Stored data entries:
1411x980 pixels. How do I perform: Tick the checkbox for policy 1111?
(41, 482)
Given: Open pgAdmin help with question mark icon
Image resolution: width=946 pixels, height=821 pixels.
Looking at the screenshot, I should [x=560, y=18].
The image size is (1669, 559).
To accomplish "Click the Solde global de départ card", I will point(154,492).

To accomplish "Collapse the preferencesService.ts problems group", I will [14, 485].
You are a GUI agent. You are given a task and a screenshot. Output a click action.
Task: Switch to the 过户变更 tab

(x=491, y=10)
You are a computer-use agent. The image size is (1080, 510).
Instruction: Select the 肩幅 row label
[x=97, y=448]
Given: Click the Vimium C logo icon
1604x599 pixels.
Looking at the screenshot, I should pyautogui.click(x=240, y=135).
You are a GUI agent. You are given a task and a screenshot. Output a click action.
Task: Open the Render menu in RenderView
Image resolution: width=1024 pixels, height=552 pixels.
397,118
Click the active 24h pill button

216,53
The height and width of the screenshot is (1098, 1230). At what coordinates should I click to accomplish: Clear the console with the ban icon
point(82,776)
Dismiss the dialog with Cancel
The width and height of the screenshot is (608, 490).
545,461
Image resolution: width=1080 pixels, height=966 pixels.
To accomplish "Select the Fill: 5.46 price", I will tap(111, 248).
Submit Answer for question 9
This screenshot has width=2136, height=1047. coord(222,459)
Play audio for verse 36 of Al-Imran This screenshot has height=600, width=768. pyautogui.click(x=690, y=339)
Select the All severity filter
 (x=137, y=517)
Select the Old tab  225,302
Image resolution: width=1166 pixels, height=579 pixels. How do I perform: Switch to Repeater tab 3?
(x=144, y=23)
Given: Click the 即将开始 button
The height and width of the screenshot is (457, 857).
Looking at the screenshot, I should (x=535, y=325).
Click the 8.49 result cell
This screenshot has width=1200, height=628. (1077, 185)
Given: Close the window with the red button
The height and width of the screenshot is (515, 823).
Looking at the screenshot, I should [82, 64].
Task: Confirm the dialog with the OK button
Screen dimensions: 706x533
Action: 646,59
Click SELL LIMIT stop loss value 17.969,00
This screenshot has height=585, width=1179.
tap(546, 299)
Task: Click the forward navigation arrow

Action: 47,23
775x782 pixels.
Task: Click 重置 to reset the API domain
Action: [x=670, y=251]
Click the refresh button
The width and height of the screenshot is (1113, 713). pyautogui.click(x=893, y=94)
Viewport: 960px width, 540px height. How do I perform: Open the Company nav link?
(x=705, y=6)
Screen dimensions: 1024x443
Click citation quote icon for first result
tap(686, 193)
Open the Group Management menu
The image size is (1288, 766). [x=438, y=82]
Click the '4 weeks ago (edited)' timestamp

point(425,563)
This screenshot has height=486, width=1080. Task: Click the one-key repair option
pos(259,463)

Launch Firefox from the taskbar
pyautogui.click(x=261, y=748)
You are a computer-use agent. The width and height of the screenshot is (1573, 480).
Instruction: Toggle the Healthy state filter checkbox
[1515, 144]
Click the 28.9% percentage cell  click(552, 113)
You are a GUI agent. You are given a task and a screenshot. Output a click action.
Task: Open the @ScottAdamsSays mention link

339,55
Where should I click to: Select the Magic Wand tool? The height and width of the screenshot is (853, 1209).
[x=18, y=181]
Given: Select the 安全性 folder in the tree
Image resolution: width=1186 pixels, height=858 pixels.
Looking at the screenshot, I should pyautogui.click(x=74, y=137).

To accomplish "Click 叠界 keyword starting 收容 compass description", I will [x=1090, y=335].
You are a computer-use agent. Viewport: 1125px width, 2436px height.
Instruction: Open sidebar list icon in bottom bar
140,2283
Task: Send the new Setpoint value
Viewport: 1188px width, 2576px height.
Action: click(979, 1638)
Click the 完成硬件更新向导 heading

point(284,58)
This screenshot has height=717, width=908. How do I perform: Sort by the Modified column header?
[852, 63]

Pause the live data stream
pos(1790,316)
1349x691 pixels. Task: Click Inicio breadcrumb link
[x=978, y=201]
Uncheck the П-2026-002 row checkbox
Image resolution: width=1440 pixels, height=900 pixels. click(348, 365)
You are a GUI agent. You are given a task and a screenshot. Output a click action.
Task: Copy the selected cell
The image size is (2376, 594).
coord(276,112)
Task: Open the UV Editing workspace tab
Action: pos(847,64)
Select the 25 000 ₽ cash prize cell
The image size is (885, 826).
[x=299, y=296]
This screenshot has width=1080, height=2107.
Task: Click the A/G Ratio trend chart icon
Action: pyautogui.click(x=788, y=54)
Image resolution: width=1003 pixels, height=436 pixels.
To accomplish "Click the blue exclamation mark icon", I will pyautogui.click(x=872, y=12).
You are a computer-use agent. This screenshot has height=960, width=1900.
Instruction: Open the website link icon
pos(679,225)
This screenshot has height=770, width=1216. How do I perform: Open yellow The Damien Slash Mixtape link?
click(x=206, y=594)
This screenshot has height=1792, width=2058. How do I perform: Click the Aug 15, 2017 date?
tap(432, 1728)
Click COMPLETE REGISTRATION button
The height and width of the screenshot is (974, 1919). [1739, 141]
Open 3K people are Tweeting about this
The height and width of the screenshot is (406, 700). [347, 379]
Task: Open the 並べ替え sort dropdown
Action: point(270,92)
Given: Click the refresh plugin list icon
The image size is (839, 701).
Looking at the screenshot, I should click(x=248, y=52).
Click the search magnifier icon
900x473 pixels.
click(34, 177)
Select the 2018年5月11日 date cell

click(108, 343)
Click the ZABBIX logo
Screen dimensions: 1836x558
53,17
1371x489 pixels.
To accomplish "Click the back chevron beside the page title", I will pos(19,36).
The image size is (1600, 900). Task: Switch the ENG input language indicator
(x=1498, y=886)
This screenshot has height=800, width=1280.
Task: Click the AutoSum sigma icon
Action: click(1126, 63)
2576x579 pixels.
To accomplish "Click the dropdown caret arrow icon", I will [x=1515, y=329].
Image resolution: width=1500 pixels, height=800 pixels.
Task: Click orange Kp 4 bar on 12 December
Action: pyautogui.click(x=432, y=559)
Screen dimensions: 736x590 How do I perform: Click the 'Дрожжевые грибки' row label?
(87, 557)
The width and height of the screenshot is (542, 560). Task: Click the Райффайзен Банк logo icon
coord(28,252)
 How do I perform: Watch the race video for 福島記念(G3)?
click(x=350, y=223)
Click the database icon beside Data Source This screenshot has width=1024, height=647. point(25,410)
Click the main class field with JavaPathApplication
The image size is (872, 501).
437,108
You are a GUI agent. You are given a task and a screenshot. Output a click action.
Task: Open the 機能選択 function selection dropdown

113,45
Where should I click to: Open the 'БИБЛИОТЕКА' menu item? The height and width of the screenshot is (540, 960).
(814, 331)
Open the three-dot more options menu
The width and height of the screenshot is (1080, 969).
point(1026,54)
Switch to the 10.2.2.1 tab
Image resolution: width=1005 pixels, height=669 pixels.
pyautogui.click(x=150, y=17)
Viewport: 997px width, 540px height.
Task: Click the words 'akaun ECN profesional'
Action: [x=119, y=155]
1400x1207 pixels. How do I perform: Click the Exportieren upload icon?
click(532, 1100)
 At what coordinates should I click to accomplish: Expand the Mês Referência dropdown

Problem description = Wherever a line of the data above contains "value", copy that line.

Answer space =
Click SELL LIMIT stop loss value 17.969,00
Task: Send the new Setpoint value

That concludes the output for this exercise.